Aug 03, 2009 18:45
There's been some recent dialogue in the Australian pagan community around religious marriage celebrants. This has intersected with the ongoing debate around same-sex marriage rights in Australia, and I find myself standing at the crossroads of the two issues. Legally recognised celebrants can be Pagan in religion, but they cannot be 'Pagan' celebrants. While you cannot have a legally recognised religion in Australia, you can however have sufficient numbers of congregation that the Australian government will recognise a need for specific members of the religion to have the power to legally marry people.
No, don't ask me how that works. I'll be forced to hit you over the head with something heavy and feed you hard liquor.
Shoving my personal reservations around the institution of marriage firmly into a shoebox for now, I still find there to be a grand leap of logic - As a legal contract, marriage is the concern of government. Such a contract can be closely mimicked by various legal gymnastics performed by the individuals concerned or as is currently being shown, the government itself. Needless to say, John Howard wasn't on par with the Russian gymnastics team, and K-Rudd our current Prime Minister isn't quite rocking out in the leotard and colourful ribbon. Such maneuvering can create something which replicates marriage, but still leaves you with an odd tangy after taste. It looks like butter, but on closer inspection you can quite possibly believe it's crisco.
As a social contract and religious observance, marriage is the recognition of a commitment before the community and clan the individual identifies with, by choice and/or by birth. That's the catch, marriage is a social recognition. It carries weight, a legitimacy given to it as a social institution. Some Pagans would like to see celebrants from the community recognised as Pagan celebrants, given the right to legally marry because the community of Pagans in Australia needs such representation. It lends legitimacy to the various religious paths in contemporary Paganism.

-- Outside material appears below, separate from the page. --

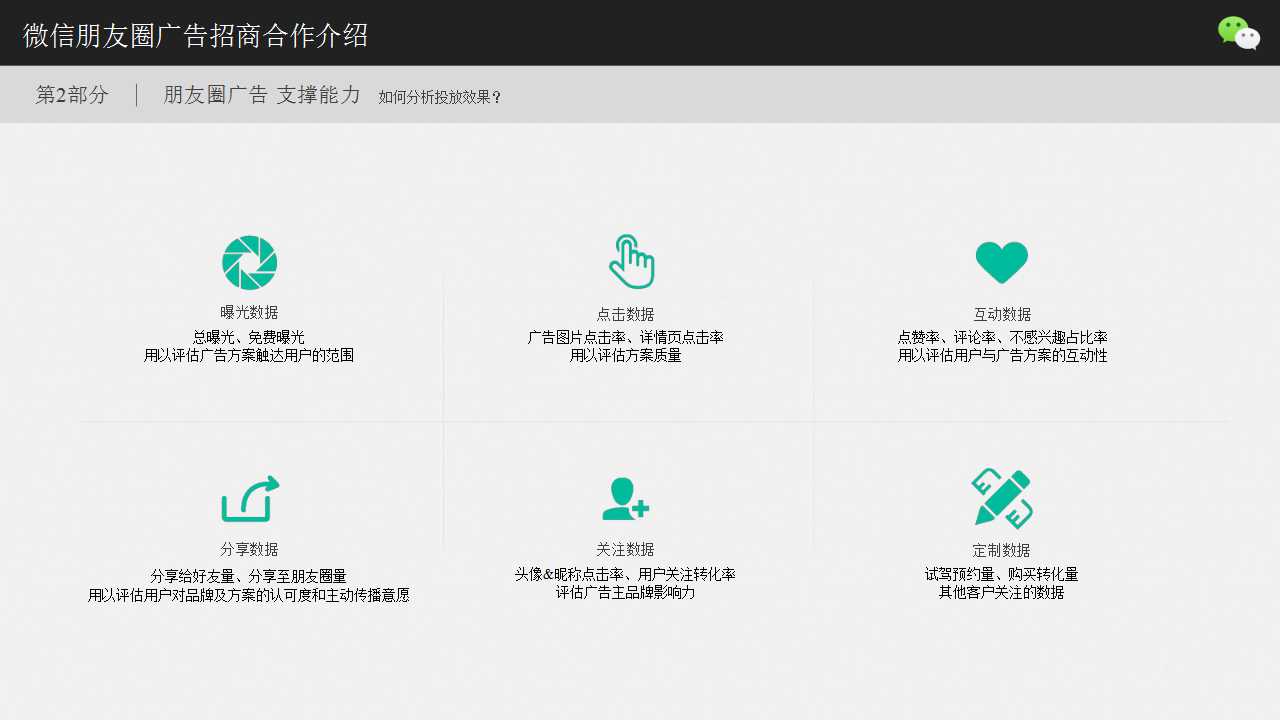
Task: Click the 互动数据 heading
Action: (1002, 313)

There is an assumption here that the current set up is desirable and one that should be prolonged.
Pagan religions, as a general rule, tend not to bother themselves with the same-sex marriage issue. By which I mean to say they commonly don't see an issue. There is no decrying of alternate sexualities as 'sinful' or 'against nature'. The pagan celebrants I know wouldn't blink at being asked to marry a same-sex couple. The Australian government however, tells us that marriage is between a man-shaped person, and a woman-shaped person. That's it. Regardless of the religious beliefs of the people being married, the community they stem from or the persons being married in the first place.
The division is that of the spiritual from the legal. Currently in Australia, a celebrant may perform a commitment ceremony for a same-sex couple. This ceremony will hold the same weight of authority and legal factiness as my claims to virginity past the age of fifteen, but they can still facilitate a ceremony. What they cannot do is ever use the word 'marriage' in said ceremony. Should a legal celebrant refer to the commitment of anyone other than a man-shaped person and a woman-shaped person as a 'marriage' then paratroopers immediately descend from on high and surgically 'cleanse' the entire wedding party. Sorry, commitment party.
So a Pagan celebrant would be unable to legally marry a same-sex couple, whether they agreed with the discriminative laws preventing such a marriage or not.
And we want this?
We want admittance into an institution of our society that discriminates against members of our community? One that tells us, 'Your love is less'. If all rites of pleasure are the rites of the Goddess, then wouldn't marriage be a recognition of those rites? Obtaining the ability to legally marry people should be sufficient, religion doesn't need to be bought into it. Ever. At all. If you desire a religious recognition of your commitment, then do so. But don't intermingle the religious rite with the legal contract.